TASK TO CARRY OUT: Would you please output only the lines from the one containing "Instruction: Click the Home icon in toolbar" through the end of the entries below, exactly as written?

Pixel coordinate grounding data:
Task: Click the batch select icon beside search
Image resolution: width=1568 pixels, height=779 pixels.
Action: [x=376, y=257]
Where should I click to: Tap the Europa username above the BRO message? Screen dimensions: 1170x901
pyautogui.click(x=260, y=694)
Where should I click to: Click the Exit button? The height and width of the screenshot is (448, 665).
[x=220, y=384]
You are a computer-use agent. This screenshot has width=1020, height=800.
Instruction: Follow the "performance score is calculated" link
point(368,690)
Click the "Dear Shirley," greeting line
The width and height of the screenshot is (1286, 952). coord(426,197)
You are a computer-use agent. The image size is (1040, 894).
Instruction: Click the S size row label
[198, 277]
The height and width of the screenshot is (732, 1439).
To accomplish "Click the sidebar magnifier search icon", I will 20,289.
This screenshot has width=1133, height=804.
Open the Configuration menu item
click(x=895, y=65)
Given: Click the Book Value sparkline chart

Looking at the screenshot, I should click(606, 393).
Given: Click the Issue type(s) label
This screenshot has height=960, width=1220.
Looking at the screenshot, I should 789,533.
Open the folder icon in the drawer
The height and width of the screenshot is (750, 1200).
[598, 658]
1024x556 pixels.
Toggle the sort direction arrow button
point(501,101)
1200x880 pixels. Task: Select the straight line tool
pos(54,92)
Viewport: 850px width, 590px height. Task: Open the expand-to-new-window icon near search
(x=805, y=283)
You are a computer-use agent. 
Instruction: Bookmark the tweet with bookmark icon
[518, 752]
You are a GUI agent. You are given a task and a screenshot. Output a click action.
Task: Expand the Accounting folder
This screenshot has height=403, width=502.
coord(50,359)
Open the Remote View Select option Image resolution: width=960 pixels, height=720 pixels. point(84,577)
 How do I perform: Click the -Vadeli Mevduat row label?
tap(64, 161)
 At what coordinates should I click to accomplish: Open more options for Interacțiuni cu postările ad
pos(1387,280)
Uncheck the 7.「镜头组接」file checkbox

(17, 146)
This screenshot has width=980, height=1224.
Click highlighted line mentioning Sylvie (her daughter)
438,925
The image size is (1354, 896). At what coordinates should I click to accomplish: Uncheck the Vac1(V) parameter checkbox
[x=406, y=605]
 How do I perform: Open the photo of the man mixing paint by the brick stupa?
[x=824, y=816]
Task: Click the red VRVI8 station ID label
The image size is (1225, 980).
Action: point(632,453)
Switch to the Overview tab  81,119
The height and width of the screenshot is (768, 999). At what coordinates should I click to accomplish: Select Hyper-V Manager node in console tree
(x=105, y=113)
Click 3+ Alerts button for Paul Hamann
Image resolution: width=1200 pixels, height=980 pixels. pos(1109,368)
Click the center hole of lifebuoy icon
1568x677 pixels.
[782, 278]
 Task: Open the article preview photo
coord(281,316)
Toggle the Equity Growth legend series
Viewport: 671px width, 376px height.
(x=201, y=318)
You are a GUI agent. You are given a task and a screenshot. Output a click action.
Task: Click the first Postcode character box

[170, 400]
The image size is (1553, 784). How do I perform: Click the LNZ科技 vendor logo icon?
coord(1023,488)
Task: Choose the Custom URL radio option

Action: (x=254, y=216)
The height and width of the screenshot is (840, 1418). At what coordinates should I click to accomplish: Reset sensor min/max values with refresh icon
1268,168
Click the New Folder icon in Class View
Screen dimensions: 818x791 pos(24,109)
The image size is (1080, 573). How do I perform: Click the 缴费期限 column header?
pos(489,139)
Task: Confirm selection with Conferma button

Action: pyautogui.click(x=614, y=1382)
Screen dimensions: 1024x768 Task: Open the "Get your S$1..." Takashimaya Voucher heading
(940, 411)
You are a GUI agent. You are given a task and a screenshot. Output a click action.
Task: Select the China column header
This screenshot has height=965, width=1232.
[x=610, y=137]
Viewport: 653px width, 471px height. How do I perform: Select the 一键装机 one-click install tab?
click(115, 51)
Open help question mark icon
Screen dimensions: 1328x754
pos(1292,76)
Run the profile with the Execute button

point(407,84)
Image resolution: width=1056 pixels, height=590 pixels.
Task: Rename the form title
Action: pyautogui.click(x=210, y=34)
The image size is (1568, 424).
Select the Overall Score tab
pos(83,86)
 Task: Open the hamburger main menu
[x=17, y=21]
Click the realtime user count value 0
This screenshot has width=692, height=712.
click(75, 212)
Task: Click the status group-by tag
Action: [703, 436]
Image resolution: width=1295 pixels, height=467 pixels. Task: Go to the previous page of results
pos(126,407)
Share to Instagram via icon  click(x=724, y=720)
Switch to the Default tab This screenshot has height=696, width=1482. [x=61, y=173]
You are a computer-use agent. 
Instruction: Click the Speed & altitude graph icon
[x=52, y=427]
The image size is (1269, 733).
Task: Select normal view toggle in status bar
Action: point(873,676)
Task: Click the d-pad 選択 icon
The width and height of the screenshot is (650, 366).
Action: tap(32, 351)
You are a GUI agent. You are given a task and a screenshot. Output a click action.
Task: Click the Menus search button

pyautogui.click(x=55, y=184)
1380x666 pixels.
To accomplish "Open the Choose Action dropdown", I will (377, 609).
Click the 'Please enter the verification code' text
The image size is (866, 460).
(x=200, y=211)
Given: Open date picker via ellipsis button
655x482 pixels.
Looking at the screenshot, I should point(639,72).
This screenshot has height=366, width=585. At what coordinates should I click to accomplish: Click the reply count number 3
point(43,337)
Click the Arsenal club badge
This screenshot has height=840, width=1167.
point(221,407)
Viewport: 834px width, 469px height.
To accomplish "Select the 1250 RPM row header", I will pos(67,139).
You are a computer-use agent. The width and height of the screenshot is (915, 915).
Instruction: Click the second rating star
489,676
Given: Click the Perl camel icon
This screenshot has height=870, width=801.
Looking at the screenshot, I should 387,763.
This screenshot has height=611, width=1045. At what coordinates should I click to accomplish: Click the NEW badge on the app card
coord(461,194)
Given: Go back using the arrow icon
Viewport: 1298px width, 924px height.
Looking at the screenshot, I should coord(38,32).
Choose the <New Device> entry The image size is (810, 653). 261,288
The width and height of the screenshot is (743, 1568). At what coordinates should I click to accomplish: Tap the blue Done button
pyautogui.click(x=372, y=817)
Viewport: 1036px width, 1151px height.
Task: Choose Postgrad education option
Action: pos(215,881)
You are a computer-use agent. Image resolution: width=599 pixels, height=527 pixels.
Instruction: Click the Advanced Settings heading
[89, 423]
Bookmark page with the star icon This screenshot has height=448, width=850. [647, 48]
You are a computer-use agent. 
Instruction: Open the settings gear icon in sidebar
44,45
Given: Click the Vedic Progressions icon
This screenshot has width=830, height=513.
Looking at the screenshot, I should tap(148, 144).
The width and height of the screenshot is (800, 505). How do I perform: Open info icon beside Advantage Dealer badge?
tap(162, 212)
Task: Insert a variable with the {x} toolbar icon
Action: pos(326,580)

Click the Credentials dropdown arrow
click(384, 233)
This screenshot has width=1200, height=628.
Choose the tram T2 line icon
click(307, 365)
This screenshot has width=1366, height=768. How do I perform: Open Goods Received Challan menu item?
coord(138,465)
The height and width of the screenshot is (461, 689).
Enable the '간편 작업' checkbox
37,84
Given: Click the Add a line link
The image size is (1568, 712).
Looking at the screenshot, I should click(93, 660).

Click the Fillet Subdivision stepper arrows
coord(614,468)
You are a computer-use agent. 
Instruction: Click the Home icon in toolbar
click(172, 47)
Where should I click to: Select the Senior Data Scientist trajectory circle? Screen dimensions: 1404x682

EXERCISE RESULT:
Instruction: Click the Home icon in toolbar
click(172, 47)
Where should I click to: Select the Senior Data Scientist trajectory circle? Screen dimensions: 1404x682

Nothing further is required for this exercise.